Data records:
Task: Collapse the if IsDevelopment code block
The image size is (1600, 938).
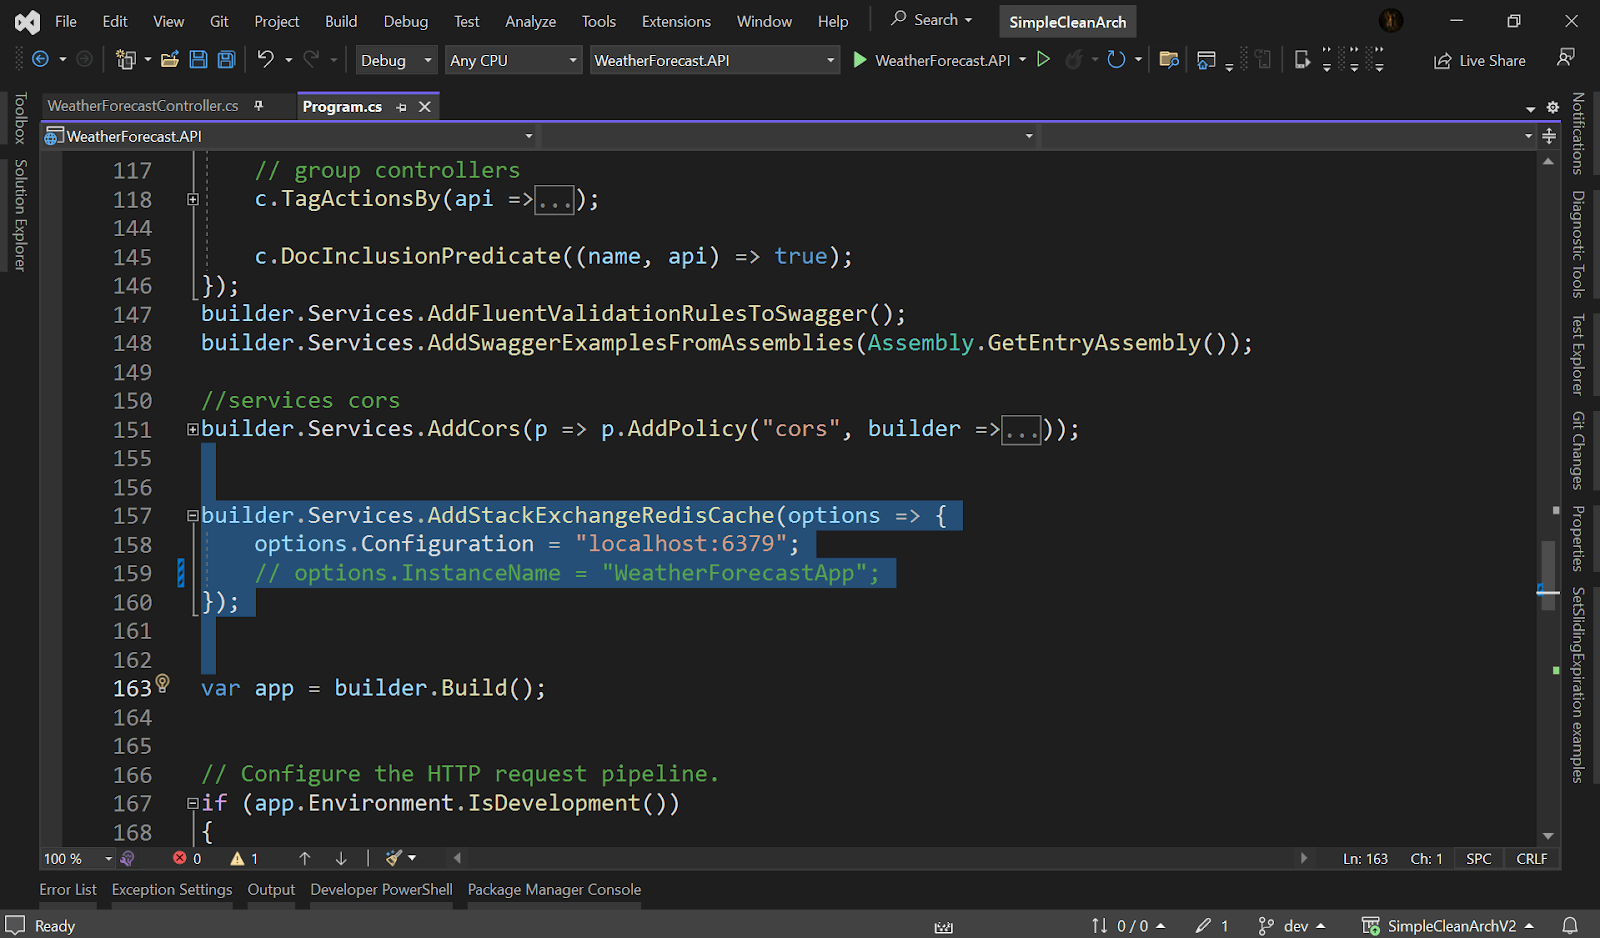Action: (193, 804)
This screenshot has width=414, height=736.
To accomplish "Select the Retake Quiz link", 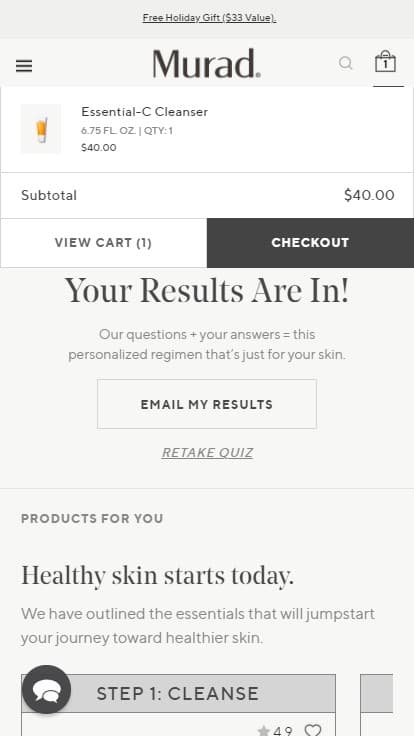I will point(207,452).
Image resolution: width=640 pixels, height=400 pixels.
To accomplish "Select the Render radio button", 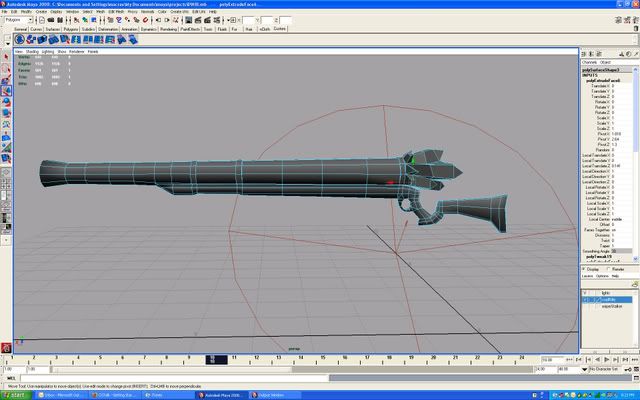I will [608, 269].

Work to be completed: Read through the material above, and whenever a line contains "width", copy it.

Solution for this exercise:
This screenshot has width=414, height=736.
Image resolution: width=640 pixels, height=400 pixels.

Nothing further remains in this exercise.